Second Booster Landing
Elon Musk’s space company launched a Falcon 9 rocket with an autonomously-piloted crew Dragon capsule on a mission to the International Space Station early Thursday. But the highlight of this mission was a record-breaking second booster landing, which happened just minutes after liftoff from NASA’s Kennedy Space Center in Florida.
A sonic boom cracked above SpaceX’s landing site as the two side-boosters touched down near the launch pad at Cape Canaveral Air Force Station, Florida. The two boosters were the 163rd and 164th successful orbital-class booster landings, making them one of SpaceX’s most reliable launches to date.
To achieve this level of reliability, SpaceX has had to master reusable orbital-class boosters in a way that other companies or space agencies never achieved before.

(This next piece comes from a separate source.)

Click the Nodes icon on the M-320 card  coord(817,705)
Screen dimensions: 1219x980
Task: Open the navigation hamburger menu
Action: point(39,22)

This achievement is significant because it means that the Falcon rocket family has completed 160 successful launches without ever losing a booster. It is also a significant milestone for SpaceX’s quest to reuse orbital-class boosters, and it will likely prove to be an important benchmark in the future.
Third Booster Landing
SpaceX’s Third Booster Landing is a significant step forward for the company and its vision of cheap access to space. The company says reusable boosters help reduce launch costs by reducing the amount of hardware needed to get a payload to space.
The boosters made a pinpoint, synchronized landing at Landing Zones 1 and 2 at Cape Canaveral Air Force Station near the Florida coast. During the landing, four sonic booms echoed in the area as the rockets came back to Earth.